Environmental Reporting, Ministry for the Environment and Statistics New Zealand
"The pressure from animal and plant pests is one of the biggest threats to biodiversity in the land environment. Pest predators (such as stoats and possums) eat eggs, birds, lizards, insects, and snails. Other animal pests (such as deer and goats) damage and kill trees and other plants and can compete with indigenous animals for the plants’ fruit and seed. Pest plants can out-grow the local vegetation. All these activities can dramatically change both our indigenous and agricultural environments.
This data set relates to the ""Land pests"" measure on the Environmental Indicators, Te taiao Aotearoa website."
Source: Department of Conservation
Method: "Maps of distribution of our most damaging pest animals and plants: red deer, Douglas fir, feral goat, lodgepole pine, possums, rats, stoats, Himalayan tahr.
In 2007, existing datasets and Department of Conservation (DOC) expert opinion were aggregated and digitised to produce GIS maps of national distribution for these pests and weeds. In 2014, these maps were updated by incorporating new distribution data acquired from DOC’s Tier 1 monitoring programme.

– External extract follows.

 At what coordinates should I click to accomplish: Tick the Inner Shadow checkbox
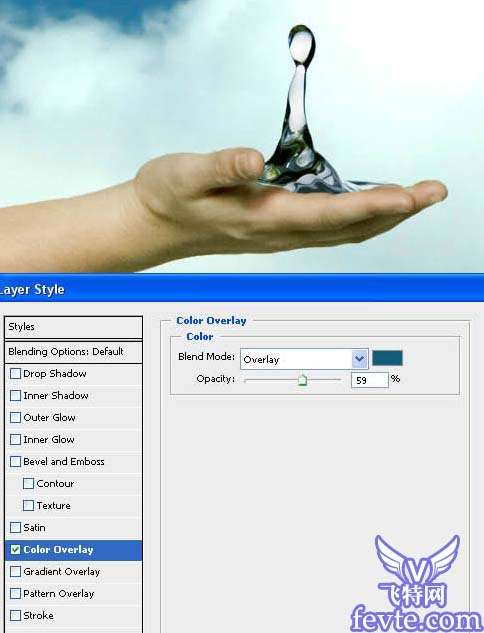coord(15,396)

The effect of pests is related to their abundance. This indicator does not include data on the abundance of these pests and weed species. The problems caused by some pests will be much higher in particular areas than in other areas.
The Douglas fir and lodgepole pine maps may include intentionally-planted plantations. Data is presented as a raster dataset (100*100m cell size).
The accuracy of the data source is of high quality."